- Exercise instructions -
- 1) Please answer these questions from the text about the band Kyuss:
(a) In what town and state was Kyuss formed?
(b) In what month and year did Oliveri leave the band?
(c) Who picked the name Sons of Kyuss?
- 2) Rename "Palm Desert" to "Joshua Tree" in the text about the band Kyuss, between "- Genres: Stoner" and "Them Crooked Vultures.", inclusive, and give that part back with the change.
- 3) Write what follows the last sentence of the text about the band Kyuss.

- Text under study -
- Kyuss c. 1992. Left to right: Josh Homme, Brant Bjork, John Garcia, Nick Oliveri.

Background information
- Also known as: Katzenjammer (1987–1989) Sons of Kyuss (1989–1991)
- Origin: Palm Desert, California, U.S.
- Genres: Stoner rock; desert rock; stoner metal;
- Works: Kyuss discography
- Years active: 1987–1995
- Labels: Dali; Chameleon; Elektra; Bong Load; Man's Ruin;
- Spinoffs: Vista Chino; Queens of the Stone Age; Mondo Generator; Ché; Unida; Hermano; Slo Burn; The Desert Sessions; Eagles of Death Metal; Ten East; Stöner;
- Past members: Josh Homme John Garcia Scott Reeder Alfredo Hernández Chris Cockrell Brant Bjork Nick Oliveri

= Kyuss =

American stoner rock band

Kyuss (/ˈkaɪəs/ KY-əs) was an American stoner rock band formed in Palm Desert, California, in 1987. They are considered one of the pioneers of the genre. After disbanding in 1995, a number of band members have gone on to form or play in several notable bands including Queens of the Stone Age, Screaming Trees, Fu Manchu, Dwarves, Eagles of Death Metal, Mondo Generator, Hermano, Unida, Slo Burn and Them Crooked Vultures.

In November 2010, three former members of the band (minus Homme, who declined to participate) reunited under the adapted moniker "Kyuss Lives!" for a world tour with plans to record a new album. A federal lawsuit subsequently filed by Homme resulted in Oliveri leaving the band in March 2012. Five months later, a court ruled that Garcia and Bjork were not allowed to release audio recordings under the Kyuss Lives! moniker. As a result, they changed their name to Vista Chino.

==History==

===As Katzenjammer and Sons of Kyuss (1987–1991)===
The band formed in 1987 jamming under the name Katzenjammer (German slangword for "Hangover" [archaic], literally "moaning of a cat") before eventually deciding upon Sons of Kyuss. Brant Bjork selected the name from the undead monster found in the Advanced Dungeons & Dragons roleplaying game. In 1989 the band recorded their eponymous debut EP, Sons of Kyuss, which was their only release to feature Chris Cockrell on bass. After self-releasing the EP in 1990, the band recruited Nick Oliveri – who had previously played second guitar in Katzenjammer – to replace Cockrell on bass, and shortened their name to Kyuss.

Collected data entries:
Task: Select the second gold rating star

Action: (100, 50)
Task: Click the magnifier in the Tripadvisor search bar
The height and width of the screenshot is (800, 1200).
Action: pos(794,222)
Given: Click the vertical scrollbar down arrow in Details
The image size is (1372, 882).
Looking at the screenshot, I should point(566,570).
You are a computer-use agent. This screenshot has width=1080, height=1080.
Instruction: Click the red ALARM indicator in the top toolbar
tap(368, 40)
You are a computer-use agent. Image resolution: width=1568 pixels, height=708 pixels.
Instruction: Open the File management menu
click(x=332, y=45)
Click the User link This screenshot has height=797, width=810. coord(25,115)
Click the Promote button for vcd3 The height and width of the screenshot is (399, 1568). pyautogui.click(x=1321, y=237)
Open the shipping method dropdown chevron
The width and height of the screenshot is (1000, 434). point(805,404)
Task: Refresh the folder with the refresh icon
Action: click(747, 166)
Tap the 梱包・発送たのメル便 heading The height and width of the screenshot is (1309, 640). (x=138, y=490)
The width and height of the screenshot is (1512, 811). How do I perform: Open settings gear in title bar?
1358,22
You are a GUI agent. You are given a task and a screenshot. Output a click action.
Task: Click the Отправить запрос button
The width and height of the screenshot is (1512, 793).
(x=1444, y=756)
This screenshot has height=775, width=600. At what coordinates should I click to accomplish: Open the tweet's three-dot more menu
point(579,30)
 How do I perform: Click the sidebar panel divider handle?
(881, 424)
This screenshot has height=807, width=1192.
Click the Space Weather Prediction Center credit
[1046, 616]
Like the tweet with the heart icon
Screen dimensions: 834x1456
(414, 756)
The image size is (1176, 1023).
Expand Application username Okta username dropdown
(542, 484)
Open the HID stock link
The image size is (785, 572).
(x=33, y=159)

- Task results -
- 1)
(a) Palm Desert, California
(b) March 2012
(c) Brant Bjork

- 2)
- Genres: Stoner rock; desert rock; stoner metal;
- Works: Kyuss discography
- Years active: 1987–1995
- Labels: Dali; Chameleon; Elektra; Bong Load; Man's Ruin;
- Spinoffs: Vista Chino; Queens of the Stone Age; Mondo Generator; Ché; Unida; Hermano; Slo Burn; The Desert Sessions; Eagles of Death Metal; Ten East; Stöner;
- Past members: Josh Homme John Garcia Scott Reeder Alfredo Hernández Chris Cockrell Brant Bjork Nick Oliveri

= Kyuss =

American stoner rock band

Kyuss (/ˈkaɪəs/ KY-əs) was an American stoner rock band formed in Joshua Tree, California, in 1987. They are considered one of the pioneers of the genre. After disbanding in 1995, a number of band members have gone on to form or play in several notable bands including Queens of the Stone Age, Screaming Trees, Fu Manchu, Dwarves, Eagles of Death Metal, Mondo Generator, Hermano, Unida, Slo Burn and Them Crooked Vultures.

- 3)
===As Kyuss (1991–1995)===

Kyuss' first line-up consisted of vocalist John Garcia, guitarist Josh Homme, bassist Nick Oliveri and drummer Brant Bjork. The band gradually built a local following in Palm Desert, California and frequently performed at parties in and around the isolated towns of Southern California's desert areas. These impromptu and predominantly outdoor shows, referred to locally as "generator parties", consisted of small crowds of people, beer drinking, and the use of gasoline-powered generators to provide electricity for the equipment. Homme commented that playing in the desert "was the shaping factor for the band" noting that "there's no clubs here, so you can only play for free. If people don't like you, they'll tell you. You can't suck."

The band then signed with independent record label Dali, a subsidiary of the Elektra Records-distributed Chameleon Records, who released their debut album, Wretch, in September 1991. Several songs on the album were re-recorded versions of those that appeared on the Sons of Kyuss EP. Album sales were sluggish, though the band was quickly making a name for itself as a live act. Guitarist Josh Homme soon gained a reputation for his unique downtuned, psychedelic style of guitar playing, and his convention of playing electric guitars through bass guitar amplifiers to create a bass-heavy sound.

In 1992, the band, along with new producer Chris Goss, began work on their next album, Blues for the Red Sun. Goss understood the band, and was able to accurately capture their live sound in the studio. Released in June that year, the album was critically hailed and is today widely regarded as a pioneering stoner rock record. By the end of 1993, they were invited to open nine dates for Metallica touring Australia. Comparisons to stoner rock godfathers Black Sabbath became common, though Homme claimed to have little knowledge of the band at the time but Bjork asserted he and Oliveri were hugely influenced by the British group. Oliveri left the band following completion of the album and Scott Reeder, who had been approached about joining Kyuss five to six months earlier during a West Coast tour with The Obsessed, made his debut at the release party for Blues for the Red Sun.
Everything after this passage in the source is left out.